Source data
· · ·

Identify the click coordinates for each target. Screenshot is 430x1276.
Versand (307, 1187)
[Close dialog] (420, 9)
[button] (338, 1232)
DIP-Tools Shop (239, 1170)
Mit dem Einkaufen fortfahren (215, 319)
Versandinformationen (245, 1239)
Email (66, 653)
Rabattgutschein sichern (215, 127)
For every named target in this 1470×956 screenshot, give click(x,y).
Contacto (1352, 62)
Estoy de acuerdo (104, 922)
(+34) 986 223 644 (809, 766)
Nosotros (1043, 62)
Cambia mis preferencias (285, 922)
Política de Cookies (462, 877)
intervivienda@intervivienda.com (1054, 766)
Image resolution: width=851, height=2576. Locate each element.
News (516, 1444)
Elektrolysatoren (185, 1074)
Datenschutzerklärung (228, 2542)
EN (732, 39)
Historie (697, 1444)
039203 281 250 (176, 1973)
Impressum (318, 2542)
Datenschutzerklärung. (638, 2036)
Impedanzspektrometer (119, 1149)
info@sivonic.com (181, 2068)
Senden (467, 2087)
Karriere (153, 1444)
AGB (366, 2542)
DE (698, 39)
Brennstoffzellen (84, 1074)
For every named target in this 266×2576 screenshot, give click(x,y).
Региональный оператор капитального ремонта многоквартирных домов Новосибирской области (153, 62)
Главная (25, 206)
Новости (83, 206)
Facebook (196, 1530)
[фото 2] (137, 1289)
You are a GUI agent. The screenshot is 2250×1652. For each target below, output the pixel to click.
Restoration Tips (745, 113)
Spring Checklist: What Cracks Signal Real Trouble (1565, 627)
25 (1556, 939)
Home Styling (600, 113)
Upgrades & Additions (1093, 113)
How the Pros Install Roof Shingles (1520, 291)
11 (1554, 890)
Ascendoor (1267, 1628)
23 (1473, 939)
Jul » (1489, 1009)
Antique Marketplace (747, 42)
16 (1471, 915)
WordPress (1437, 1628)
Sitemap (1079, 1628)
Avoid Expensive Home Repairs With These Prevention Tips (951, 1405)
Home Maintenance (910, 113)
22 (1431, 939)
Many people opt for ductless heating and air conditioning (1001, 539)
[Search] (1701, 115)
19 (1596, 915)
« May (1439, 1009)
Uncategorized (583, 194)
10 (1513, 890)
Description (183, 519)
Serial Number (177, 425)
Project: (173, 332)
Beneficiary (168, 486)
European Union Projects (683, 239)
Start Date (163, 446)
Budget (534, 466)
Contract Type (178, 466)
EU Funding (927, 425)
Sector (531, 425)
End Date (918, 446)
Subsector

· · ·

▸ **Aim of the exercise**
Begin with the first line of the data above and, please, print each line exactly until you have printed the line containing "Ascendoor (1267, 1628)"; print nothing else.

▸ **Exercise solution**
Identify the click coordinates for each target. Screenshot is 430x1276.
Versand (307, 1187)
[Close dialog] (420, 9)
[button] (338, 1232)
DIP-Tools Shop (239, 1170)
Mit dem Einkaufen fortfahren (215, 319)
Versandinformationen (245, 1239)
Email (66, 653)
Rabattgutschein sichern (215, 127)
For every named target in this 1470×956 screenshot, give click(x,y).
Contacto (1352, 62)
Estoy de acuerdo (104, 922)
(+34) 986 223 644 (809, 766)
Nosotros (1043, 62)
Cambia mis preferencias (285, 922)
Política de Cookies (462, 877)
intervivienda@intervivienda.com (1054, 766)
Image resolution: width=851, height=2576. Locate each element.
News (516, 1444)
Elektrolysatoren (185, 1074)
Datenschutzerklärung (228, 2542)
EN (732, 39)
Historie (697, 1444)
039203 281 250 (176, 1973)
Impressum (318, 2542)
Datenschutzerklärung. (638, 2036)
Impedanzspektrometer (119, 1149)
info@sivonic.com (181, 2068)
Senden (467, 2087)
Karriere (153, 1444)
AGB (366, 2542)
DE (698, 39)
Brennstoffzellen (84, 1074)
For every named target in this 266×2576 screenshot, give click(x,y).
Региональный оператор капитального ремонта многоквартирных домов Новосибирской области (153, 62)
Главная (25, 206)
Новости (83, 206)
Facebook (196, 1530)
[фото 2] (137, 1289)
You are a GUI agent. The screenshot is 2250×1652. For each target below, output the pixel to click.
Restoration Tips (745, 113)
Spring Checklist: What Cracks Signal Real Trouble (1565, 627)
25 (1556, 939)
Home Styling (600, 113)
Upgrades & Additions (1093, 113)
How the Pros Install Roof Shingles (1520, 291)
11 (1554, 890)
Ascendoor (1267, 1628)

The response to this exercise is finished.